New equipment plans for the new year

Therese Dunphy

January 1, 2013

Each year, through our Aggregates Manager Forecast Survey, we ask operators to share information about current business results, as well as predictions for the coming year. We ask a series of questions about production trends, business ratings, and capital expenditure plans.

In terms of iron investments, nearly one in four operators (23.8 percent) told us they expect their capital expenditure budgets to increase in 2013. As a benchmark, the last year a higher number was reported was in 2007, when 31 percent of operators told us they increased spending. But, along with the good, comes the bad, with 26.7 percent of operators expecting to reduce capital purchases this year, nearly 7 percent higher than reports of decreased spending in 2012, but slightly lower than the 29.2 percent who curtailed capital investments in 2011.

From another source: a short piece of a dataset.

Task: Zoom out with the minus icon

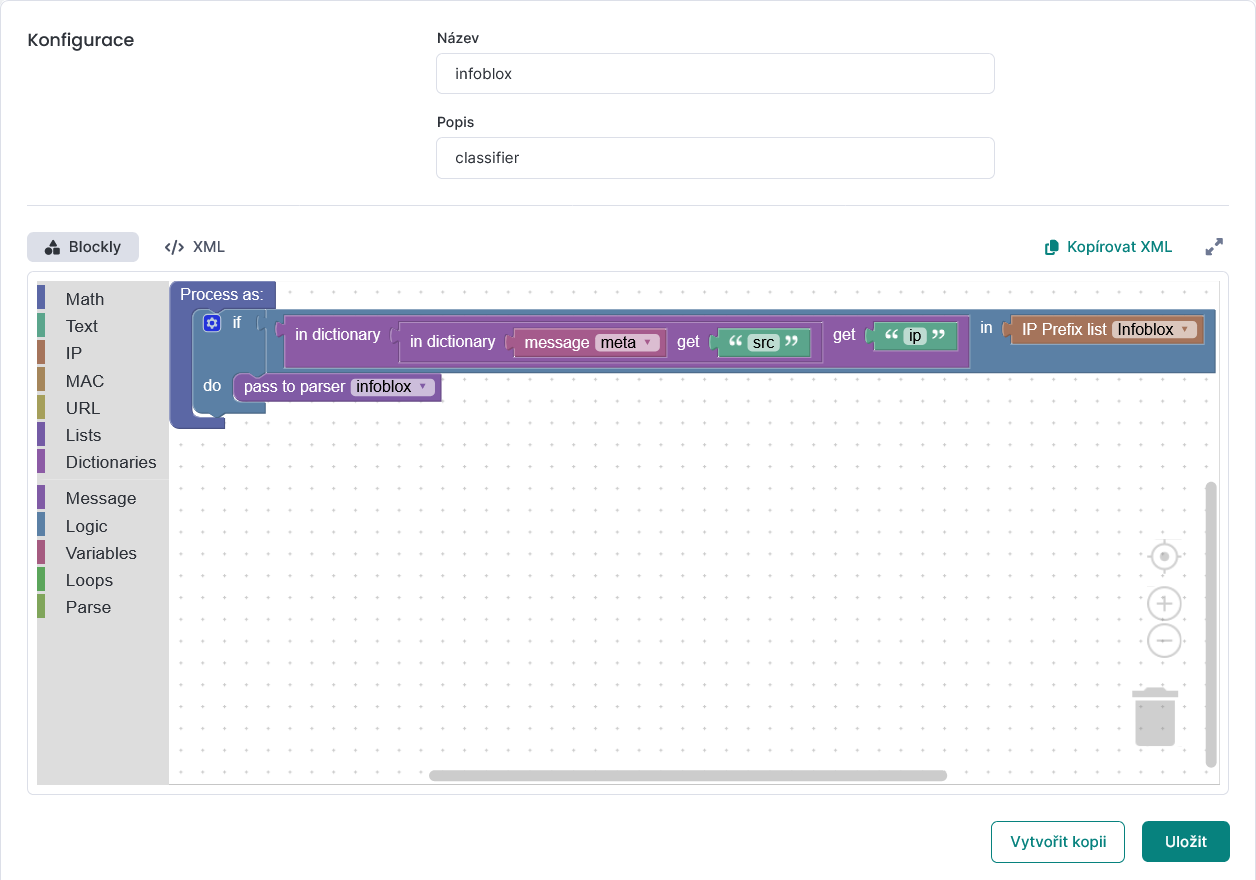Action: [1164, 640]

From a primary product perspective, crushed stone-only operators are most likely to increase spending, with 33.3 percent planning on boosting budgets. They are followed by sand and gravel-only operators (23.1 percent) and crushed stone and sand and gravel operators (22.5 percent) also anticipating larger capital budgets.

In 2012, operators in the West reported the best overall business results, and it is reflected in their cap ex plans: 40.9 percent expect to increase their budgets. The Northeast (28.6 percent), South (20.0 percent), and North Central (12.0 percent) follow. 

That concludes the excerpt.